◆ EXERCISE TEXT ◆
KANSAS CITY, Mo. — By April 1, Missouri will have the capacity to conduct thousands of tests every day for the novel coronavirus, Gov. Mike Parson announced Monday after a meeting with Kansas City, Missouri, Mayor Quinton Lucas.
"The number one issue that we know is on people's minds is the testing process," Parson said. "We think they'll be some significant changes to that in probably the next couple of weeks."
Those changes start Tuesday when Parson expects a lab at Washington University in St. Louis to be online and capable of doing roughly 50 tests per day. The University of Missouri is also working on using its lab to test for COVID-19.
By April 1, Parson predicts private organizations such as LabCorp and Quest Diagnostics will have the capability to do roughly 6,000 tests per day in Missouri.
Dr. Randall Williams, the director of the Missouri Department of Health and Senior Services, said the goal is for Missouri to test basically everyone with a cough and a fever over 100.4 degrees. The governor hopes to set up mobile testing areas in April.
“We certainly feel like we have enough tests to cover the people who we are the most concerned about. But our goal is to move out from that to get everyone as early as they might present, identify them and self-isolate them,” Williams said.
So far, the state has tested 170 people for COVID-19. Parson said six tests have come back positive. Three in Greene County, two in St. Louis County, and one in Henry County.

◆ DATASET EXCERPTS ◆
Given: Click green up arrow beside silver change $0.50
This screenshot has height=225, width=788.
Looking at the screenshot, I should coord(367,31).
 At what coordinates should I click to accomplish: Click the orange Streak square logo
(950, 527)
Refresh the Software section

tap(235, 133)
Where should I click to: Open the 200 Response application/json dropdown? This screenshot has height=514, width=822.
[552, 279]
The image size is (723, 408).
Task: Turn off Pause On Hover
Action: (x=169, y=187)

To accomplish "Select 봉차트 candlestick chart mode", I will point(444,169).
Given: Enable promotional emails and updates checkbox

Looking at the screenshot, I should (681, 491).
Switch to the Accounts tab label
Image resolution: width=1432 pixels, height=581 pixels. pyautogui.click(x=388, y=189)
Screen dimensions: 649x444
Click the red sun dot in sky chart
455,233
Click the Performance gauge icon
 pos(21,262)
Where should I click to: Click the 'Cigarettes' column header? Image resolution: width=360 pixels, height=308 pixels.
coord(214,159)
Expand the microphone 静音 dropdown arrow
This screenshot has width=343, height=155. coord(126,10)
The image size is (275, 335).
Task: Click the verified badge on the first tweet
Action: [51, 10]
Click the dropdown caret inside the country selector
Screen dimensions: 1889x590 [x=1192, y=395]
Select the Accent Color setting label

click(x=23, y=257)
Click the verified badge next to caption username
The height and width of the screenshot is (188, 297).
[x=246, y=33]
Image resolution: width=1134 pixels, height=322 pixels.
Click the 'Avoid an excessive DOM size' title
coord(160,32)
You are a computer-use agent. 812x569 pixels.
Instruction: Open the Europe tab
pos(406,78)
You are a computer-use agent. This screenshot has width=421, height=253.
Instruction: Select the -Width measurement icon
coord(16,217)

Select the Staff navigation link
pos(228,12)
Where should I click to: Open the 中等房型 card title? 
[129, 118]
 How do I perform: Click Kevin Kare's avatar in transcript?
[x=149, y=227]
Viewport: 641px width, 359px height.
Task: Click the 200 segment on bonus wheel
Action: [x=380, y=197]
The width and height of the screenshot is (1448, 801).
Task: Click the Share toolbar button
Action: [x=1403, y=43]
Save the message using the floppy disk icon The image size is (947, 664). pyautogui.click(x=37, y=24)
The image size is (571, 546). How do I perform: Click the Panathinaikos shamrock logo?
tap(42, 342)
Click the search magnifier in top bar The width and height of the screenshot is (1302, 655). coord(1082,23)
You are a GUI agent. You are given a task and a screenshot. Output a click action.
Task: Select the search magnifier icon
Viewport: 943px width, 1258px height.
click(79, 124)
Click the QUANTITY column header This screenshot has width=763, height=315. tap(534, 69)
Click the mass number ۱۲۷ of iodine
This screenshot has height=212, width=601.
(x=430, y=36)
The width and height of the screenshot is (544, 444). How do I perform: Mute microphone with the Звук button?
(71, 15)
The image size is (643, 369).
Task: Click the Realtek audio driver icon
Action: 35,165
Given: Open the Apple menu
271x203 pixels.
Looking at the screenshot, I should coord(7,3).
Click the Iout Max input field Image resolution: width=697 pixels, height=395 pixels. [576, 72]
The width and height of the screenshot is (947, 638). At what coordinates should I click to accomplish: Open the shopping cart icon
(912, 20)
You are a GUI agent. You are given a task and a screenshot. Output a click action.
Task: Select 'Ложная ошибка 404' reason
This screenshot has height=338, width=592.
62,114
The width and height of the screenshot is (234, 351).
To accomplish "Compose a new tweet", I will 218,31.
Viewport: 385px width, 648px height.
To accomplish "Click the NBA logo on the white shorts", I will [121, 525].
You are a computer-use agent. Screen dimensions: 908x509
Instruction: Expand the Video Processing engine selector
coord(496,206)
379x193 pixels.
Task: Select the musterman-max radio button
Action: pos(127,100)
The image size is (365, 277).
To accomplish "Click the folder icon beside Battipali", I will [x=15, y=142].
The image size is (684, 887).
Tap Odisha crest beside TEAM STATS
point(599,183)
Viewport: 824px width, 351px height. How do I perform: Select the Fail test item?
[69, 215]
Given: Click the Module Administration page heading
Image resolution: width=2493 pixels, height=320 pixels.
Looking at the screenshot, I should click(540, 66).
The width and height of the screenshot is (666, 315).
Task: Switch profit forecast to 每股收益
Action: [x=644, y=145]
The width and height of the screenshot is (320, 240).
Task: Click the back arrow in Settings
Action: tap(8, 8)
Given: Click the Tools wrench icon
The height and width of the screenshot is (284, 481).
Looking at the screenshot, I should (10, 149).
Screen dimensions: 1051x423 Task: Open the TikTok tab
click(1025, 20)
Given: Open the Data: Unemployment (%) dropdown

◆ PROBLEM 1 ◆
From the report on Missouri's coronavirus testing, set down word for word the passage that begins at "Those changes start" and ends after "areas in April.".
◆ PROBLEM 2 ◆
Supply the next few paragraphs of the report on Missouri's coronavirus testing, starting after its final sentence.

◆ EXPECTED ANSWER 1 ◆
Those changes start Tuesday when Parson expects a lab at Washington University in St. Louis to be online and capable of doing roughly 50 tests per day. The University of Missouri is also working on using its lab to test for COVID-19.
By April 1, Parson predicts private organizations such as LabCorp and Quest Diagnostics will have the capability to do roughly 6,000 tests per day in Missouri.
Dr. Randall Williams, the director of the Missouri Department of Health and Senior Services, said the goal is for Missouri to test basically everyone with a cough and a fever over 100.4 degrees. The governor hopes to set up mobile testing areas in April.

◆ EXPECTED ANSWER 2 ◆
Parson warned the government can only do so much, and each person has an obligation to approach the pandemic seriously.
"At the end of the day, people are going to have to take some responsibility on their own,” he said. “The government isn't going to be able to fix all this. We're going to be there to do everything we can possibly to help the people of this state but at some point, there's going to have to be some common-sense use and there's going to have to be some personal responsibility of how we deal with this issue."
Part of the governor’s approach is a recommendation Sunday to limit gatherings to 50 people or fewer. The recommendation does not apply to schools or businesses such as offices and restaurants. Lucas took that recommendation and made it the rule in Kansas City for the next eight weeks.
Lucas said he would not issue a recommendation about closing schools. He is exploring the idea of capping capacity at restaurants, especially with St. Patrick’s Day typically drawing large crowds to bars.